Sometimes, the bookstore is a confessional of sorts. Last fall I had two moms in the store, giggling over the "how to talk to your child about sex" section. They were far worse than any kid would be. "Erections," one wondered, "don’t they just happen?" Well, no actually, spongy tissue allows them to happen, I explained, trying very hard not to just start laughing. These women, these married women with sons, had never heard of spongy tissue. "How are you going to have the talk?" I asked. They blushed and said they had no idea.

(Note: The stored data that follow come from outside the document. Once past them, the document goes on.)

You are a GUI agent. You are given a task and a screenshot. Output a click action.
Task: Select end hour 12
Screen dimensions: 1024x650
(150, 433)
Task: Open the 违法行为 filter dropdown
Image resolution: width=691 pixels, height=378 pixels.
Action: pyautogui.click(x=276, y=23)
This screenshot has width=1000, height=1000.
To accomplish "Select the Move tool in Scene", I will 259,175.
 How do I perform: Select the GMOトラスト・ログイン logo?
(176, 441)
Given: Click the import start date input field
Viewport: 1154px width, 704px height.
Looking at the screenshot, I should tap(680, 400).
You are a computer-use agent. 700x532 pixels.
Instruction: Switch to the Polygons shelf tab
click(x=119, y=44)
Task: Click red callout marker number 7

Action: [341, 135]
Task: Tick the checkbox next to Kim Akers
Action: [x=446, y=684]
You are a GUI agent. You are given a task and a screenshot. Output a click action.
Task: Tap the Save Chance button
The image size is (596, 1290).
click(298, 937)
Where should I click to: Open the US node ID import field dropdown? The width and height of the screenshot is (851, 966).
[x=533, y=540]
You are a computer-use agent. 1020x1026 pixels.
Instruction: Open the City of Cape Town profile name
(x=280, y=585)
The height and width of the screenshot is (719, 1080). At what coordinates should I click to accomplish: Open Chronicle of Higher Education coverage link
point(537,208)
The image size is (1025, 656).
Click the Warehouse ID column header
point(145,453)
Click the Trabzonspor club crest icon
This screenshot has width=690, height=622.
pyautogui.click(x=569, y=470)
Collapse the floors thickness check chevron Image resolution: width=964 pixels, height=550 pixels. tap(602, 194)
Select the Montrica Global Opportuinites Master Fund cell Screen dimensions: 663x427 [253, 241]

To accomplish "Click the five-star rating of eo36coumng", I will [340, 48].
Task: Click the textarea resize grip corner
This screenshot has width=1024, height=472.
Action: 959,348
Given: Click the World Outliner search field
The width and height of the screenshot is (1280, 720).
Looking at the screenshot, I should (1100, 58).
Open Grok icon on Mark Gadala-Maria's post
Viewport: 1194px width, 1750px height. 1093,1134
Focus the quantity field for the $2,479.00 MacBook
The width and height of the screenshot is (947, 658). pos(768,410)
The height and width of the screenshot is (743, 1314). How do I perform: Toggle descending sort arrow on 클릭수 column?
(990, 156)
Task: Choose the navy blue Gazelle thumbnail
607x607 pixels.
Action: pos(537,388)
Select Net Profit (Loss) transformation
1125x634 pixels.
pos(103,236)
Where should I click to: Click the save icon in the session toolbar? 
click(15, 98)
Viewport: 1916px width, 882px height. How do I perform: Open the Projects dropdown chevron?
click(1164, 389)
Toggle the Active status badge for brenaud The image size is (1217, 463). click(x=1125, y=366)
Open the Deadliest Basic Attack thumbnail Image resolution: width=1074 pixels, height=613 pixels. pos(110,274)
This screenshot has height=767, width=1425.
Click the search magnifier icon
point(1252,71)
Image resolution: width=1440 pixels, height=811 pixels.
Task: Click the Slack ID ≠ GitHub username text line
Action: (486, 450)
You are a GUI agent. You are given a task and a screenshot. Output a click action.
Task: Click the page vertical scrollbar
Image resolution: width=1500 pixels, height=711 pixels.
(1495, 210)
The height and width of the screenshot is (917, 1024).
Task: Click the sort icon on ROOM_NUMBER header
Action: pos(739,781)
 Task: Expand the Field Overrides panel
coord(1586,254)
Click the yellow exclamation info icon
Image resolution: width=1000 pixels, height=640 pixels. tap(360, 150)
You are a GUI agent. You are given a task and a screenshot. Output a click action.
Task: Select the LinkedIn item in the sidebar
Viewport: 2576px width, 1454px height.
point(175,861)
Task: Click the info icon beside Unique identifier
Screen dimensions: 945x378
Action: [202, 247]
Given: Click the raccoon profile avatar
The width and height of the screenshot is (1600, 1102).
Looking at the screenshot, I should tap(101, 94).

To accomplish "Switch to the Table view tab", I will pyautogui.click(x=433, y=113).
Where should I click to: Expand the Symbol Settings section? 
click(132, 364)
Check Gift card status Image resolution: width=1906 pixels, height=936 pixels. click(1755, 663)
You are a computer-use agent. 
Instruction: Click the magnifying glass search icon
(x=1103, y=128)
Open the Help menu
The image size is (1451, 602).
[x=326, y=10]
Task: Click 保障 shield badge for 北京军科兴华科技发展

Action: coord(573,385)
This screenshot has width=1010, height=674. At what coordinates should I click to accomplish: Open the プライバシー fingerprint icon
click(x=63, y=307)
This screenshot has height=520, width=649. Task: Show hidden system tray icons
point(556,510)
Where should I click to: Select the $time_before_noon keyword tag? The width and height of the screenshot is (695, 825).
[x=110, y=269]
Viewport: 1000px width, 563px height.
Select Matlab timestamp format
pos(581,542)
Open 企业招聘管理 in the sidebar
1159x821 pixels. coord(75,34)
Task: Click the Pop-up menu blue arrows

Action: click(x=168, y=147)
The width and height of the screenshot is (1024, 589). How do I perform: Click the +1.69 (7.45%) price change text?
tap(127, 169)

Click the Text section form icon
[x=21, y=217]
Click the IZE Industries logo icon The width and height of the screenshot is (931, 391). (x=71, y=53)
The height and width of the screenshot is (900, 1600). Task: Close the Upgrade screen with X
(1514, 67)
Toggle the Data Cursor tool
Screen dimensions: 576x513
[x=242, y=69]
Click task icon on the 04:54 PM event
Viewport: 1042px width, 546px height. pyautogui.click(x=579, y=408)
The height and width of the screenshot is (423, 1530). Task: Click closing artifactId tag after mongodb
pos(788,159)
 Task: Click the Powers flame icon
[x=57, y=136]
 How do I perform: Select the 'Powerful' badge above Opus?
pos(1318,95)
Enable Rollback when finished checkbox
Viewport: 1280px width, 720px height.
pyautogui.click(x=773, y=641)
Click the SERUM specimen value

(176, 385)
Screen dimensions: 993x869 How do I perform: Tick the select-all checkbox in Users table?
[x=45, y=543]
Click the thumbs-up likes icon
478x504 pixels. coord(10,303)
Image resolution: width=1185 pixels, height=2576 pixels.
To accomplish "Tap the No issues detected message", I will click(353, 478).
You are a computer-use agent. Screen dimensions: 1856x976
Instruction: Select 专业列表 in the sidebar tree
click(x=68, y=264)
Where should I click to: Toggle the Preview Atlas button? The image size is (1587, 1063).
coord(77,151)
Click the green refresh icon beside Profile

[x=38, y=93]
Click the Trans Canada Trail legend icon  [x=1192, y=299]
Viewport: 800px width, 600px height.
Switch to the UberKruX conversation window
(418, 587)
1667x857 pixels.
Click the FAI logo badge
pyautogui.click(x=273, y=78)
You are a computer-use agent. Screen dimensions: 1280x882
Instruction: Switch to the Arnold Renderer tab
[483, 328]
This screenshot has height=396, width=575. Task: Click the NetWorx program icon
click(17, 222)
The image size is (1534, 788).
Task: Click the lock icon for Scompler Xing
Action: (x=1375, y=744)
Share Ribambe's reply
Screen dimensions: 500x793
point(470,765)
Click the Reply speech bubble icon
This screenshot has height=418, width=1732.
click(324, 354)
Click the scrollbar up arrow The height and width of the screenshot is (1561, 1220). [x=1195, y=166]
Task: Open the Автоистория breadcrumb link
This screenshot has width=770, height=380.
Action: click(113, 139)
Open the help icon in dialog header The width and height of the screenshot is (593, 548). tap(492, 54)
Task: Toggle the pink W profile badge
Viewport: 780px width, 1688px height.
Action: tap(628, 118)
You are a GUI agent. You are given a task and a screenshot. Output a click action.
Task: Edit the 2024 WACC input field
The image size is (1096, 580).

This conversation happens with shocking regularity in my store. I feel bad for these kids whose moms and dads think the sex talk is uncomfortable or have no real clue how to start. I point them in the direction of my Life Issues section. I suggest that they start with an easy refresher book. I have my six or seven books that I find invaluable to help parents and kids, understand the joy, the agony and the unknown of talking to your child about sex and puberty.
Regardless of what the book is, the best advice always seems to be to just nonchalantly leave the book on the coffee table. Within a week, the book will find its way to the right child’s room and then the questions start. Parents, especially parents like the moms above, would do well to get the same books as their kids, so they have the same frame of reference. It’s funny: The Care and Keeping of You: The Body Book for Girls, from American Girl Library, is almost always purchased by the good customer who confides that her daughter is carrying an odor for the first time. Many girls have been known to secret this book away while simultaneously asking for better shampoo and deodorant. American Girl added a new book to this series with Is This Normal?: Girls’ Questions, Answered by the Editors of The Care & Keeping of You which tackles some of the harder questions, i.e. embarrassing, that girls have with the onset of puberty.
Of course, to my mind, the gold standard for the changing body talk is Robie Harris’ It’s Perfectly Normal: Changing Bodies, Growing Up, Sex, and Sexual Health, illustrated by Michael Emberley. The friendly cartoons do much to take the uncomfortableness out of talking frankly about sex. The book is newly updated to include a chapter on being safe on the Internet; this new updated version comes out in the beginning of September. Robie has added to the original book with It’s NOT the Stork: A Book About Girls, Boys, Babies, Bodies, Families and Friends for younger kids. This book really just answers the age-old question that still makes some parents squirm: "Where do babies come from?" And then when parents are ready for a little more there’s It’s So Amazing!: A Book About Eggs, Sperm, Birth, Babies, and Families.
For families that want more text, the My Body, Myself series is quite good and has recently undergone a cover redesign and and resource update. On Your Mark, Get Set, Grow!: A "What’s Happening to My Body?" Book for Younger Boys and its companion book for On Your Mark, Get Set, Grow!: A "What’s Happening to My Body?" Book for Younger Girls, focus on getting younger boys and girls ready for the changes of puberty. Full of real information and questions from real kids, this book can help start the "what is puberty going to be like?" questions.
And there there’s one book designed just for parents that’s been very popular at the store this spring: The Talk: What Your Kids Need to Hear from You About Sex. We’ve had entire book groups read this to get ready to be better at talking to their kids. It continues to sell well and parents say it gives them the background to know what issues they want to focus on — responsibility, how to say no, etc.
These are not new books, but they are the best in their field at helping parents and kids navigate puberty. It’s our job to listen and do our best to hand the parents the right book and not laugh when nervous parents have no clue. I can happily say, after reading several of these books, the moms came back into the store and told me everything about spongy tissue I could ever want to know, really, ever.
Hey, what happened to the three comments that were here yesterday? Has an anti-sex-ed group hacked into the column?
An anti-sex-ed group has not hacked into the system, but a gremlin did seem to eat all the comments across the board yesterday for all the blogs. Weird
I am new to this page, I am an elementary school librarian. I look forward to more postings. Thanks. rc
Over the years, I’ve continually recommended Peter Mayle’s “What’s Happening to Me?”. I especially like it because it explains puberty changes (with cartoon humor) for both girls and boys.
i simply ADORE robie harris. i think all her sex ed books (plus michael emberley’s illustrations) are terrific, the perfect resource for parents AND an enticing/unboring read for actual children. (i raved about her and interviewed her in the Jewish Forward a couple of yrs ago, when my daughter was in a phase of pretending to give birth to stuffed plush dogs. i can’t post the URL, alas.)